WRITTEN INSTRUCTION.
Lay out the lines of the material as a JSON list of strings, one string per line with blank lines left out, starting at the beginning and ending with the line that contains "[x=63, y=459]". Leave the pictures out of the answer.

EXERCISE INPUT.

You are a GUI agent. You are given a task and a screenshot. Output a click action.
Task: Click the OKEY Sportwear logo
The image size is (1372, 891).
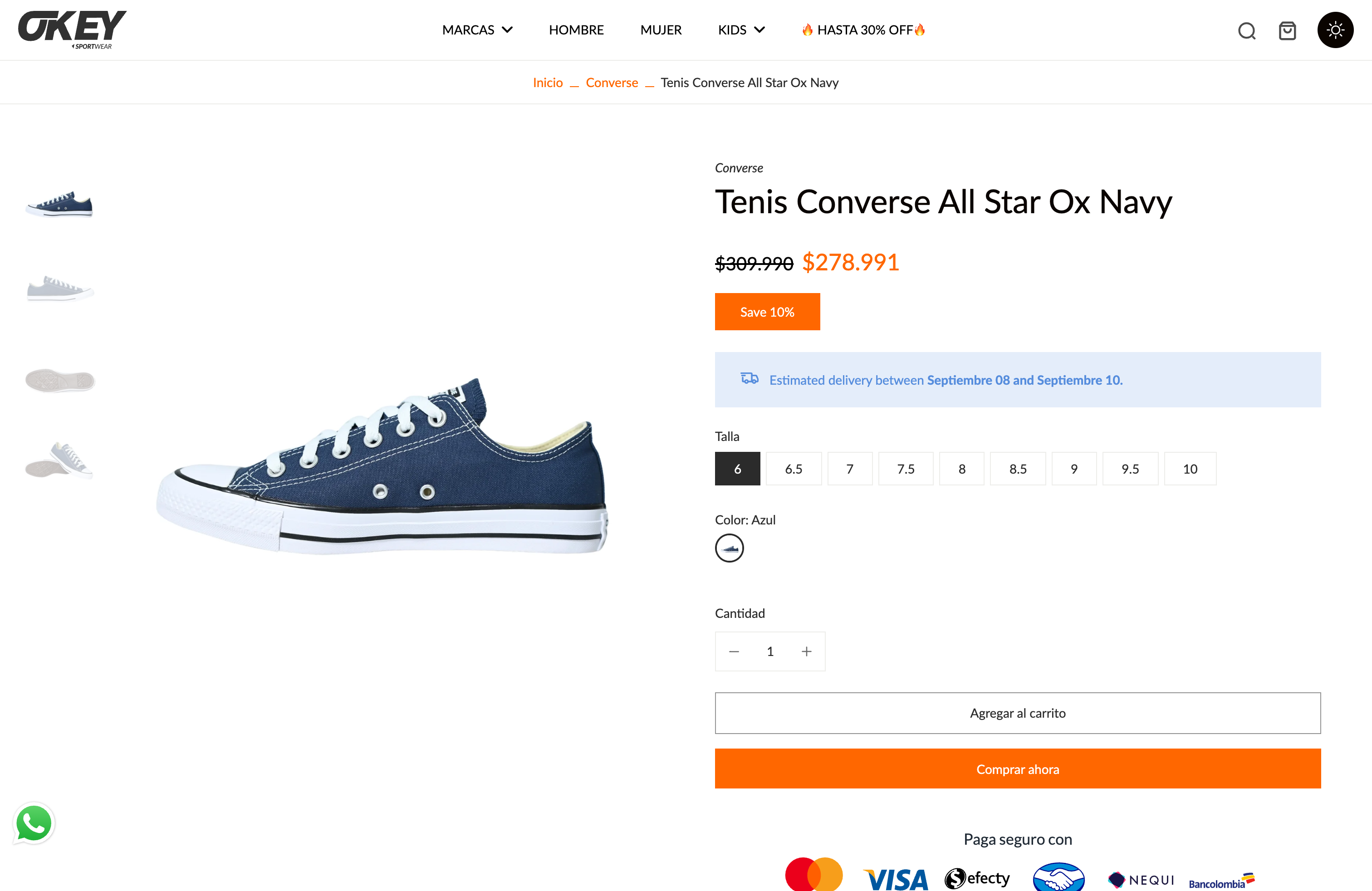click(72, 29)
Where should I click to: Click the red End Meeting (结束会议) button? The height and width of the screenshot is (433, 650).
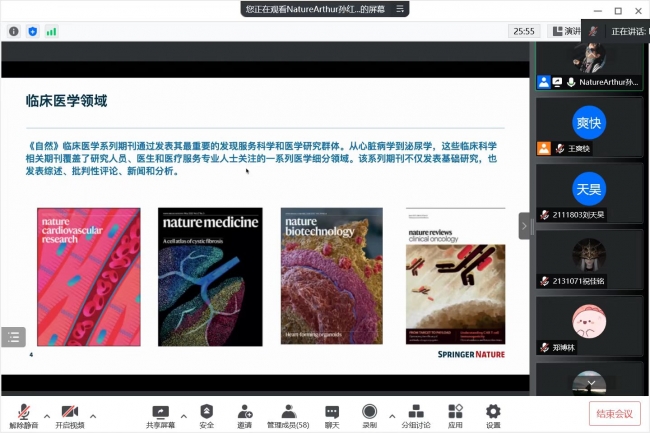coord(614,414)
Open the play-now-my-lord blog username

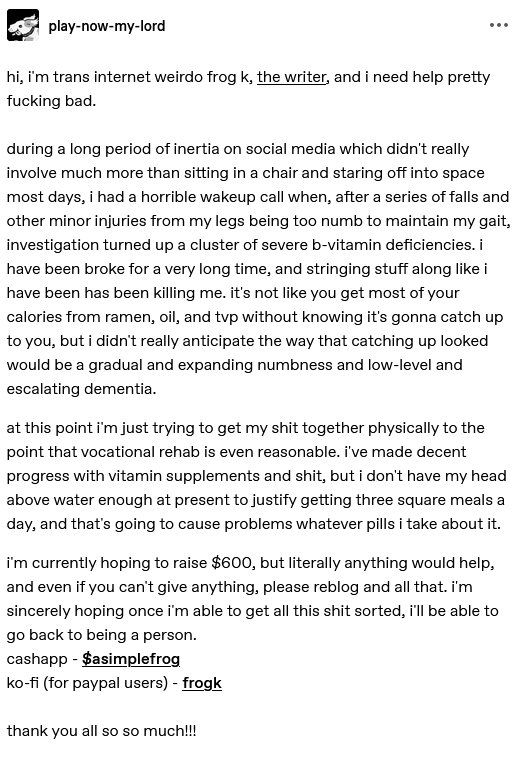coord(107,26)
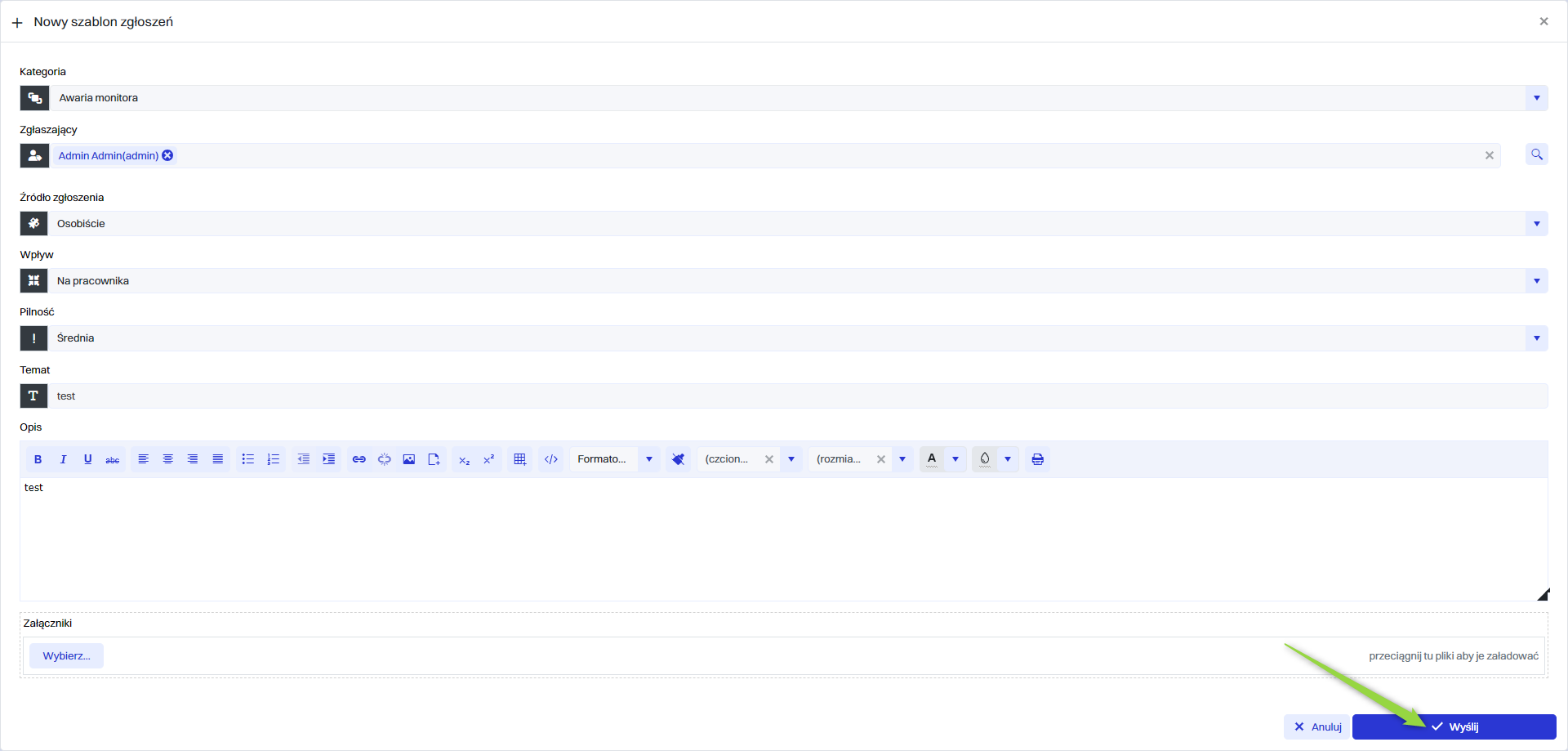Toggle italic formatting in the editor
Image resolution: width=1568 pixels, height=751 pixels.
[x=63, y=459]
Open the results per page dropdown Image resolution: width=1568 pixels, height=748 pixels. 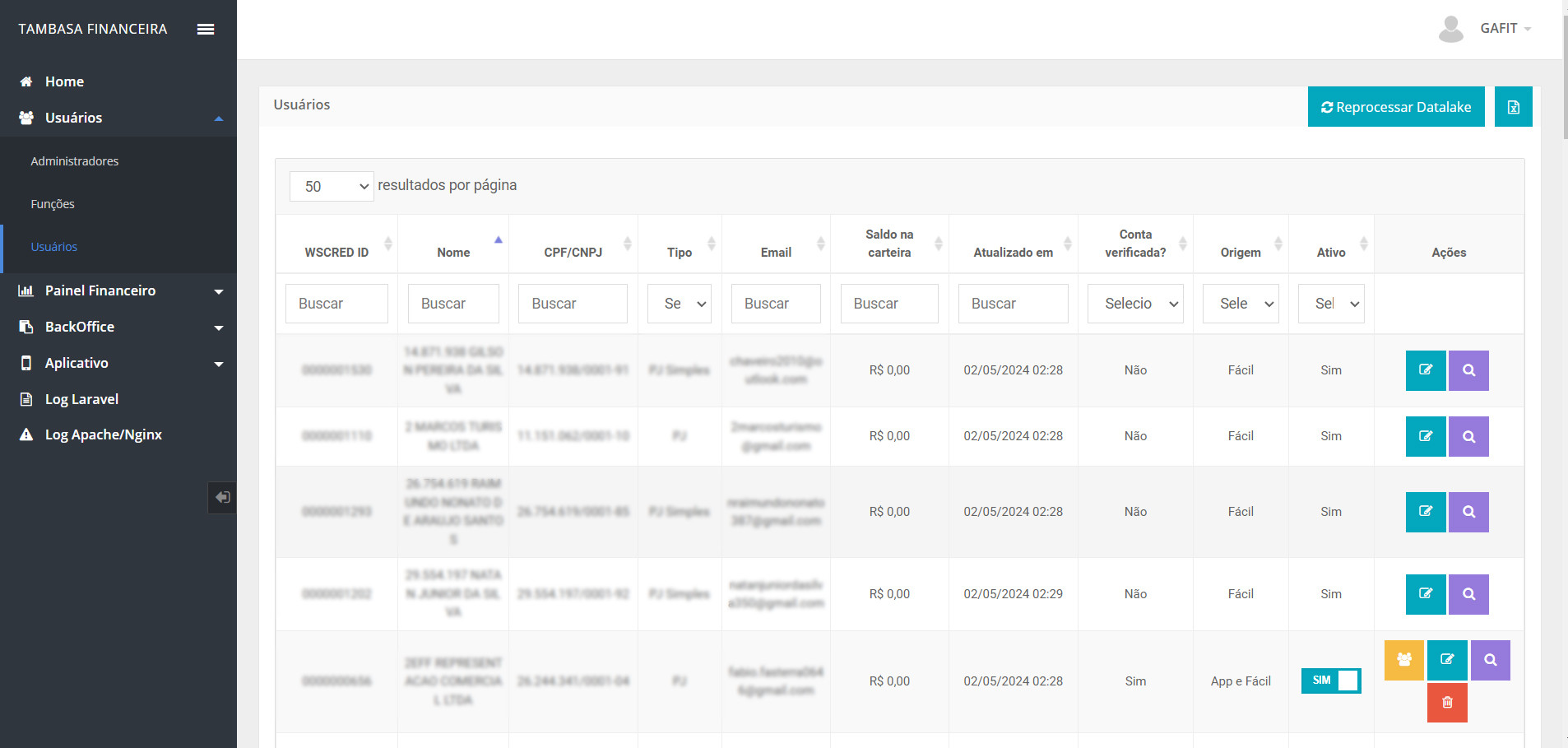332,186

RESPONSE TO THIS TASK.
[
  "You are a GUI agent. You are given a task and a screenshot. Output a click action.",
  "Task: Click the OKEY Sportwear logo",
  "The image size is (1372, 891).",
  "click(72, 29)",
  "Where should I click to: Click the red End Meeting (结束会议) button? The height and width of the screenshot is (433, 650).",
  "coord(614,414)",
  "Open the play-now-my-lord blog username",
  "coord(107,26)",
  "Toggle italic formatting in the editor",
  "Image resolution: width=1568 pixels, height=751 pixels.",
  "[x=63, y=459]"
]